Только освобожденная от очередных «указаний», историческая наука сможет стать поиском научной истины и если и не «научит» нас чему-то конкретному, то по крайней мере подтолкнет в нужном направлении. Правда истории не лежит запечатанная в заветном конверте. Ее надо суметь добыть. История жива умением искать истину и способностью отличить в памятниках прошлого истинное от ложного.
Достичь этого не просто. Чем обширнее и многообразнее наши конкретные знания, тем сложнее собрать их в систему, не потеряв путеводной нити и не смешав зерна с плевелами. Чтобы преодолеть очередной познавательный барьер, важно вовремя заметить его, приостановиться, собраться с силами, найти новый подход, сформулировать новый вопросник. Именно такой момент настал сегодня в мировой историографии. Неважно, как будет он назван – «кризис», «поворот», «перелом». Важно, что в это время каждый, причастный к науке «история», не может не искать свой способ преодоления эпистемологических и конкретно-исторических трудностей и свое место в этом всемирном поиске. Это, разумеется, не предполагает обособления историков или исторических школ друг от друга. Наоборот, любые исторические школы способны двигаться вперед, только постоянно обмениваясь между собой достижениями – так же как и отрицательным опытом. В этом живом обмене идеями, находками, неудачами и состоит приобщение к мировой науке, столь важное для советской историографии, остававшейся десятилетиями в изоляции.

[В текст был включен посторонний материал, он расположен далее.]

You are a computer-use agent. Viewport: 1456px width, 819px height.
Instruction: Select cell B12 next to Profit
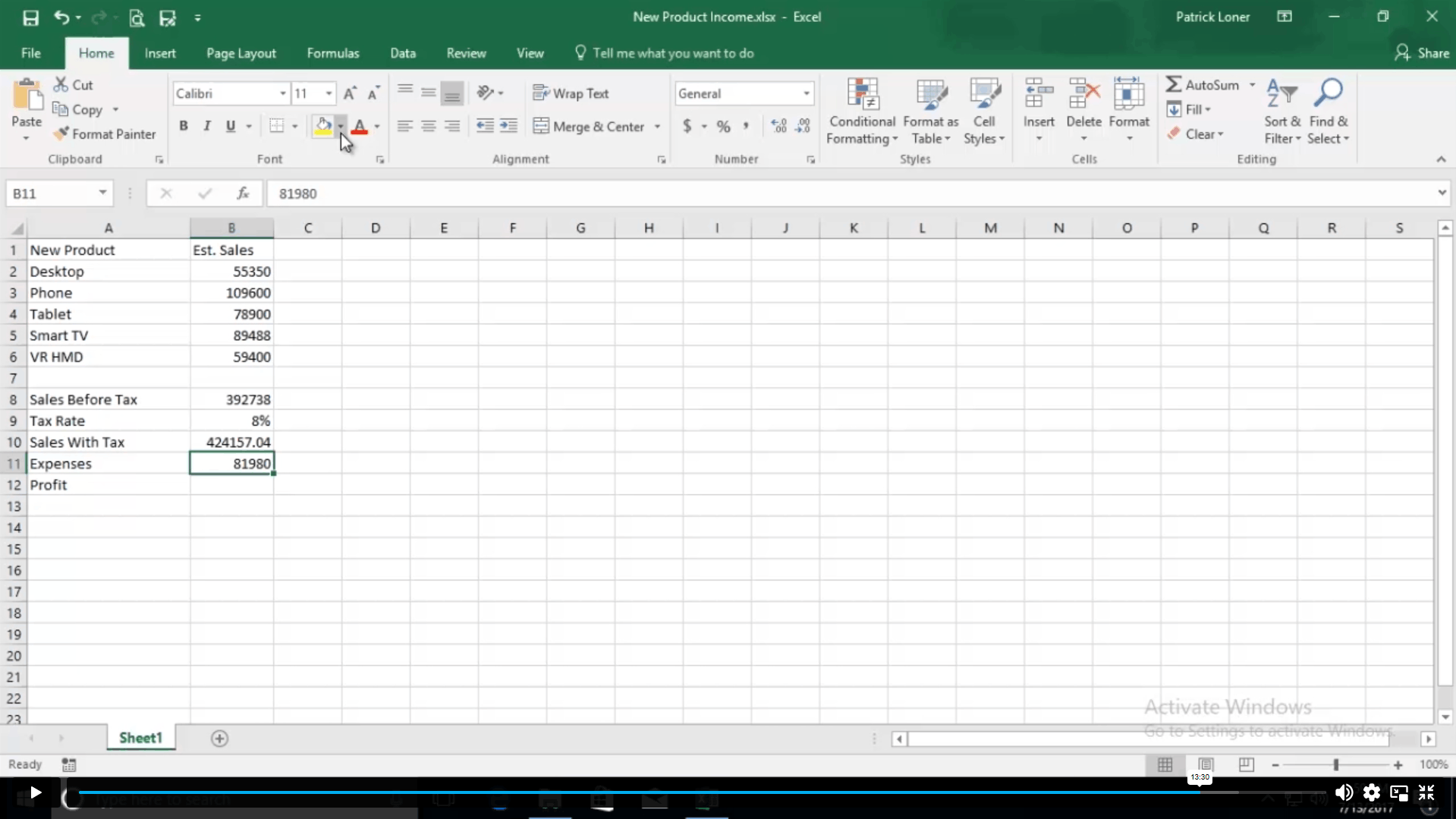pyautogui.click(x=231, y=485)
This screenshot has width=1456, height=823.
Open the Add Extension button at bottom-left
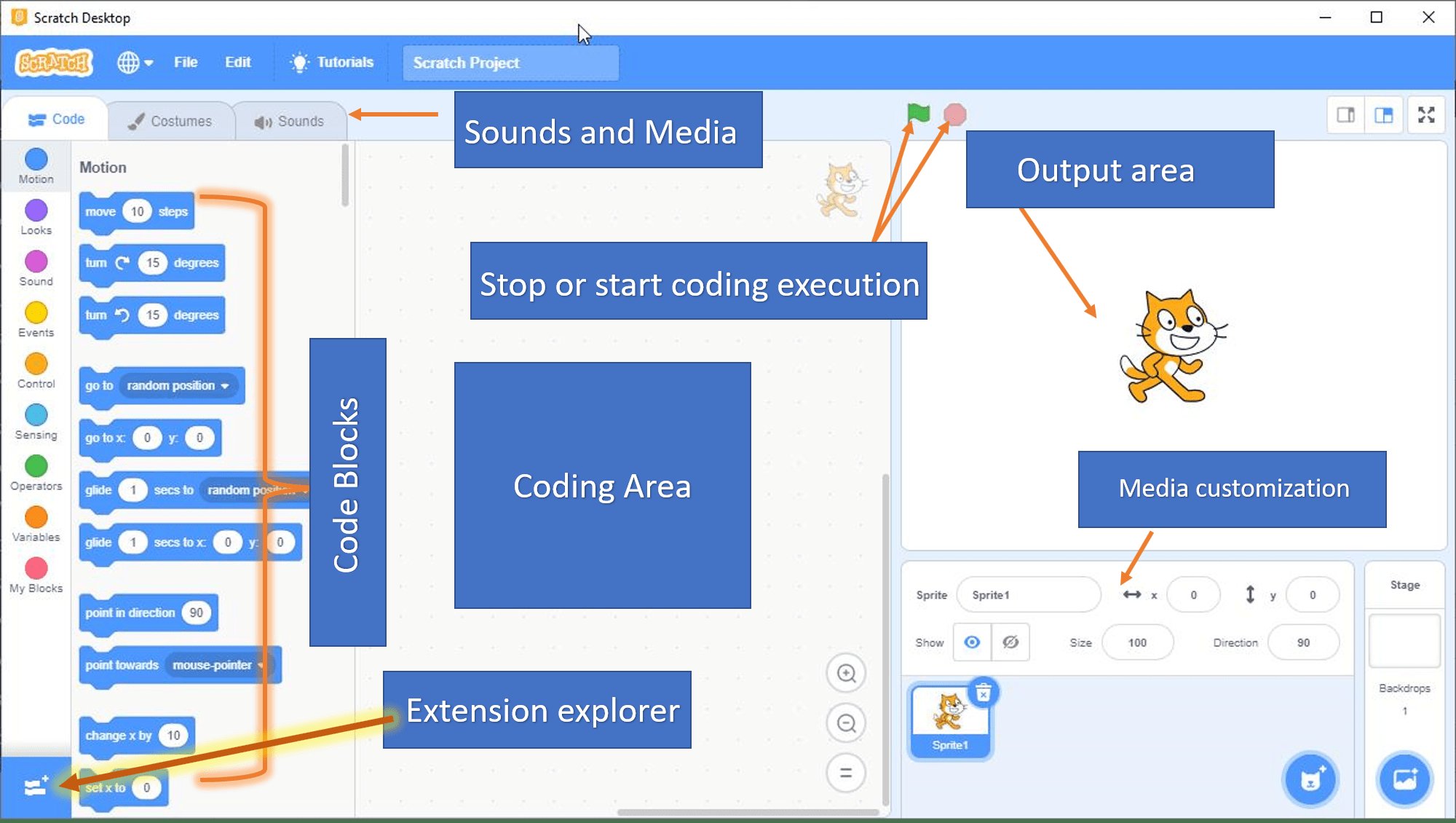coord(36,787)
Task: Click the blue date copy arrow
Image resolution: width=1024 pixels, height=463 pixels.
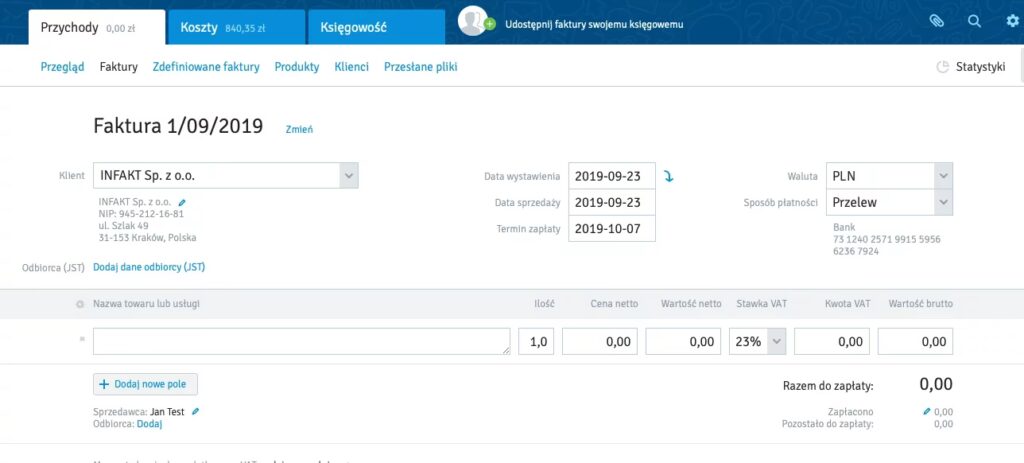Action: (669, 176)
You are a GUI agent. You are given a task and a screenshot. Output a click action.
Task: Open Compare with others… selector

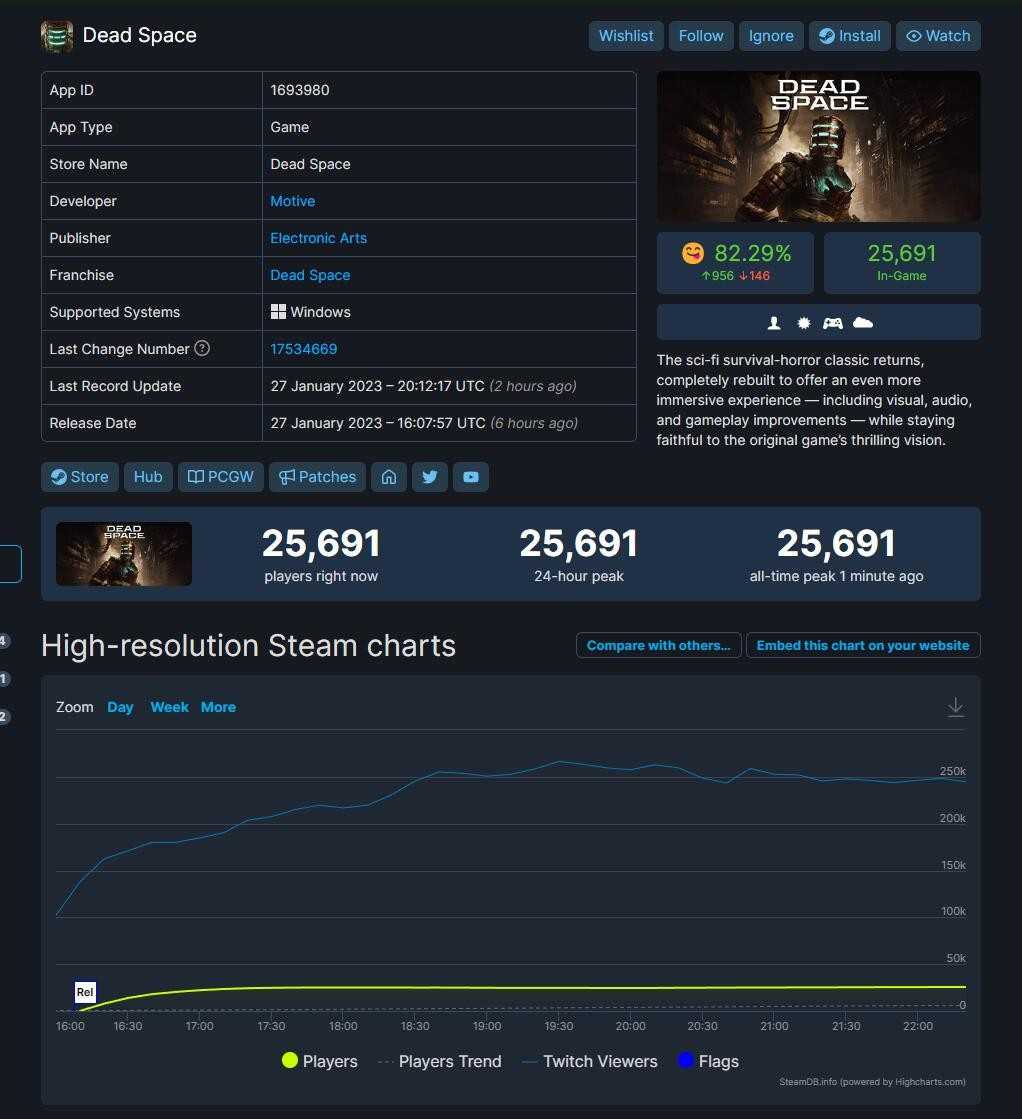658,645
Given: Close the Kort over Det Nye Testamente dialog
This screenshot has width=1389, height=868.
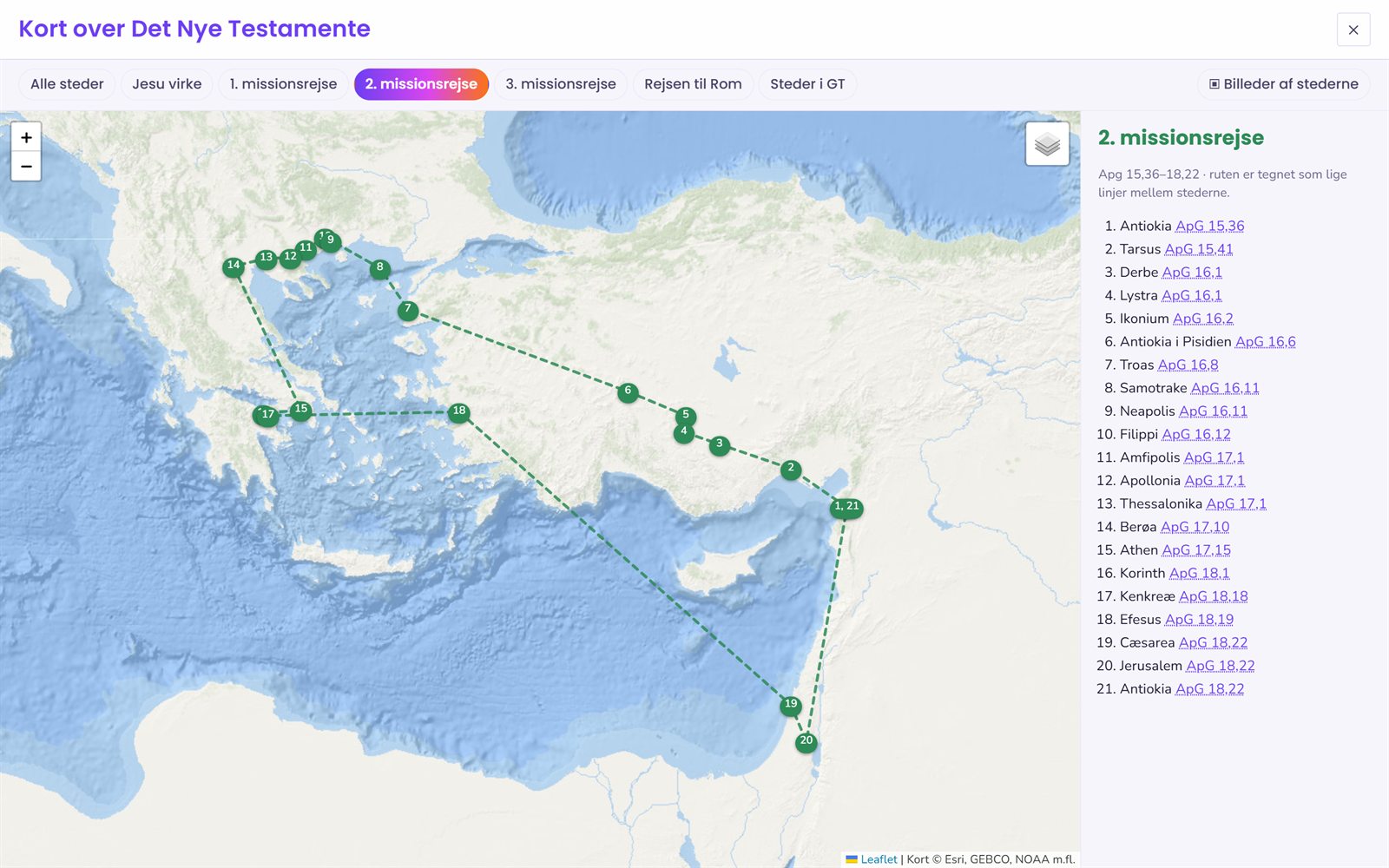Looking at the screenshot, I should (1353, 30).
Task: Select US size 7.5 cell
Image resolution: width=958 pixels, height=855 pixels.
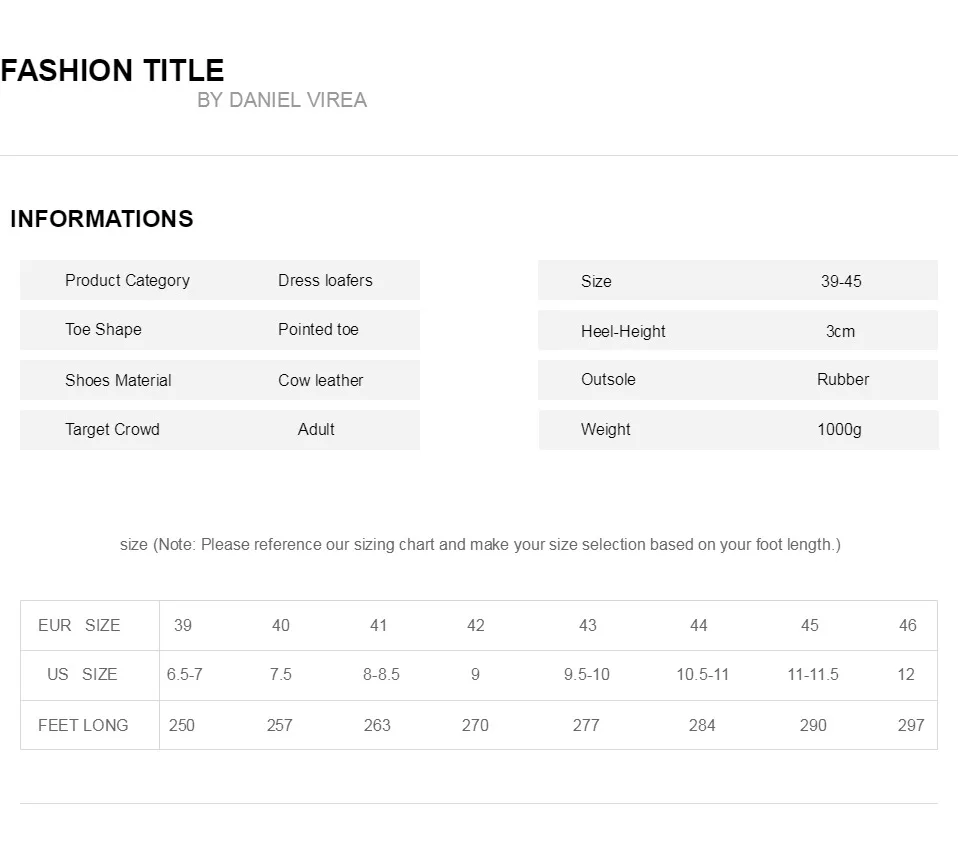Action: click(280, 674)
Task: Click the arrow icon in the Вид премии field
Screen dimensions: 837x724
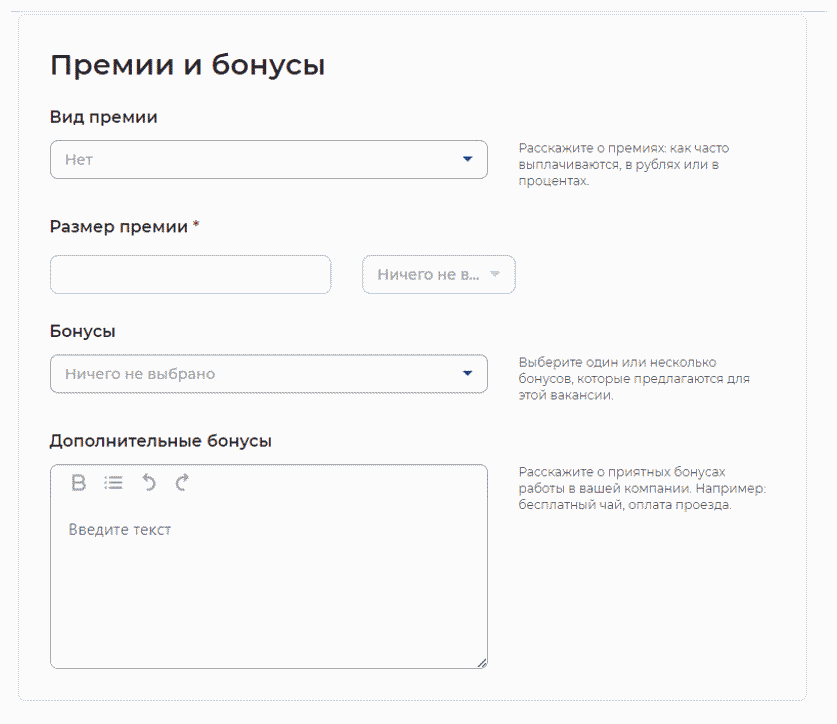Action: [467, 159]

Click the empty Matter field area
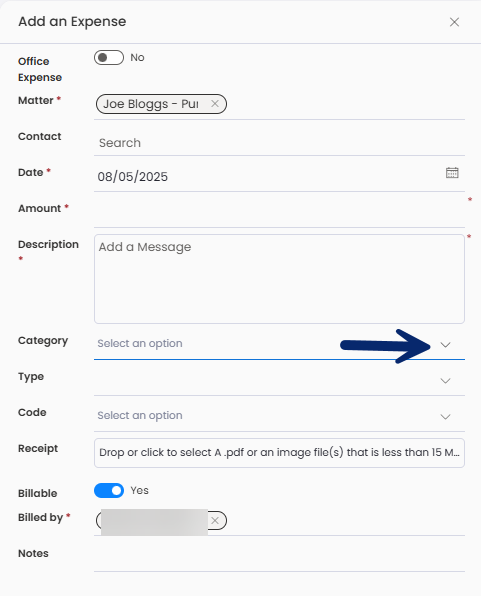[346, 104]
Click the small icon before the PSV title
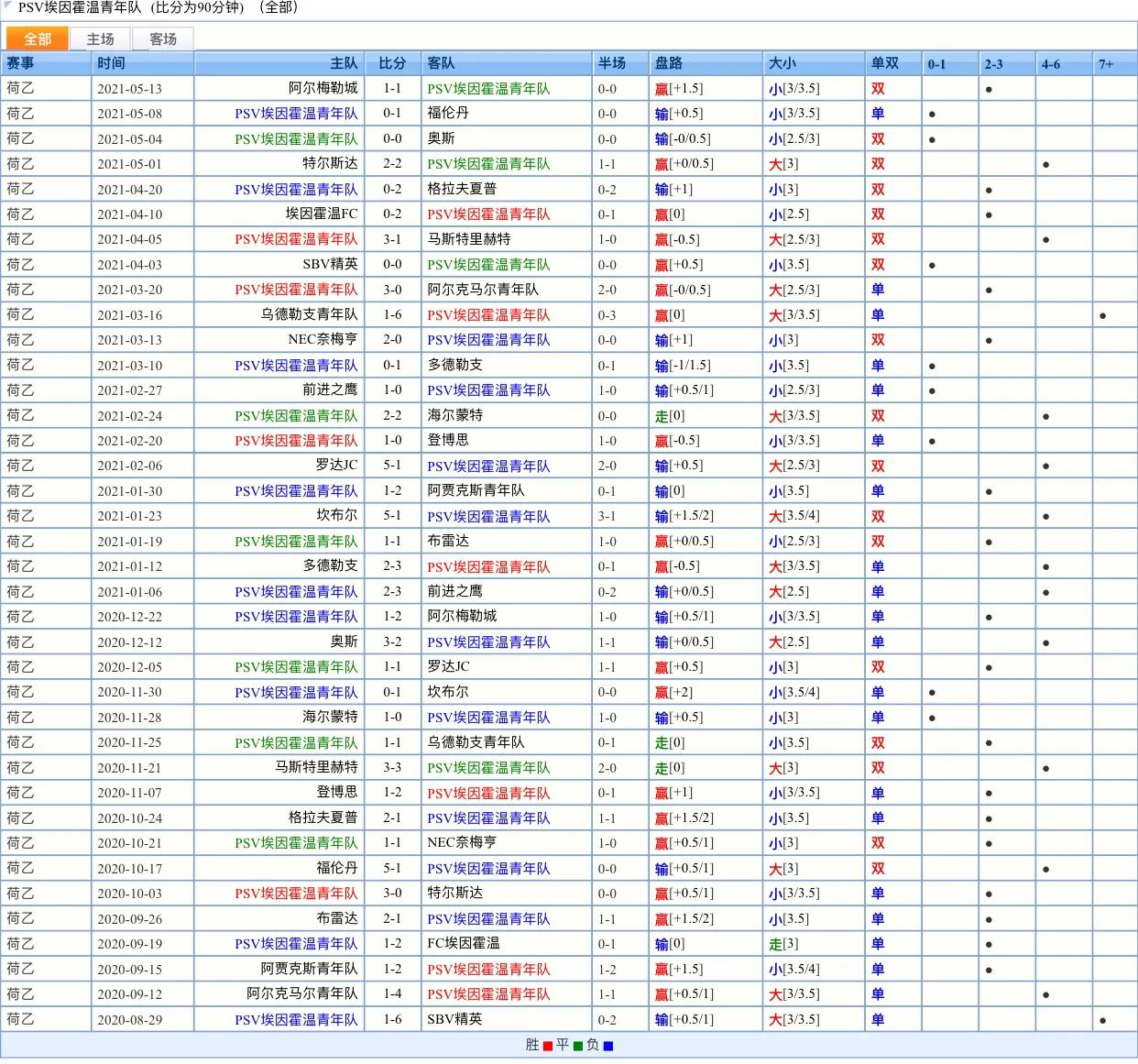This screenshot has height=1064, width=1138. (x=8, y=6)
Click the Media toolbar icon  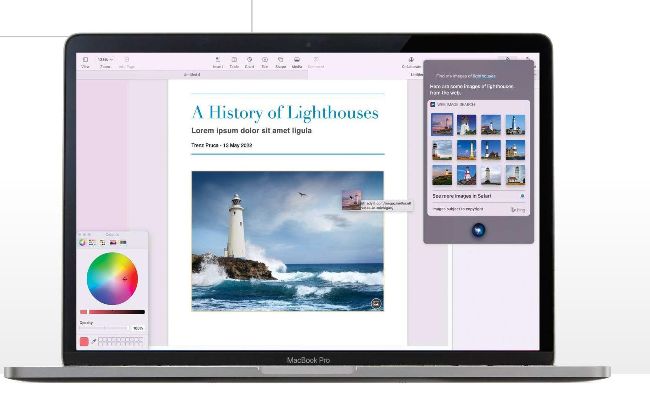297,60
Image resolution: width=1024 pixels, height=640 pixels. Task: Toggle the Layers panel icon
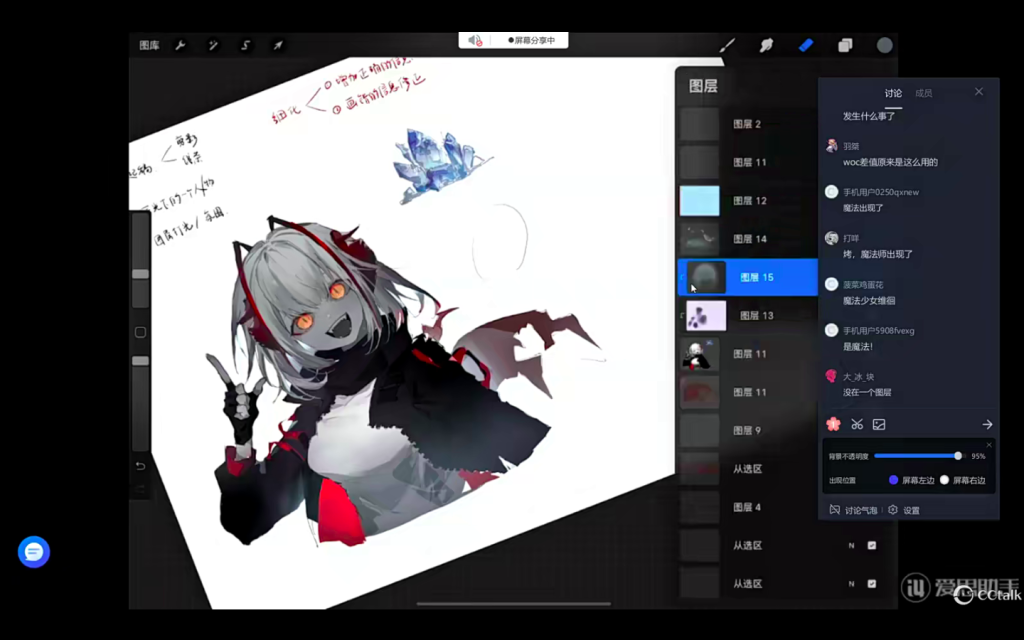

Автору хотелось бы думать, что читатель найдет в этой книге хоть частицу того поиска, о котором только что говорилось. Подобный поиск не знает хронологических ограничений. Он может быть равно актуален и на материале современности, и на материале сверхдалекого прошлого. Важно лишь, чтобы он не превращался в поиск химер вроде пресловутых «всеобщих закономерностей», чеканная поступь которых долго заглушала в нашей истории дела и мысли живых людей.
В противоположность такому подходу в центре этой книги человеческая жизнь в ее извечном борении со смертью. Избранный исследовательский ракурс предполагает сосредоточение внимания на ключевых этапах жизни – от рождения и детства до создания семьи, старения и смерти.
В книге предпринята попытка уяснить прежде всего, как в разные периоды Средневековья люди представляли себе, что такое брак, секс, семья, детство, болезнь, старость, смерть. (То или иное понимание этих явлений называют «демографическими представлениями общества».) Руководствуясь подобными представлениями (а иногда и отклоняясь от них), люди создавали супружеские пары и разводились, рожали детей – или предотвращали зачатие, ухаживали за больными и стариками – или пренебрегали такими заботами и т. п. То, как вели себя люди в борьбе за жизнь (и вообще в демографической сфере), воплощало стереотипы их «демографического поведения».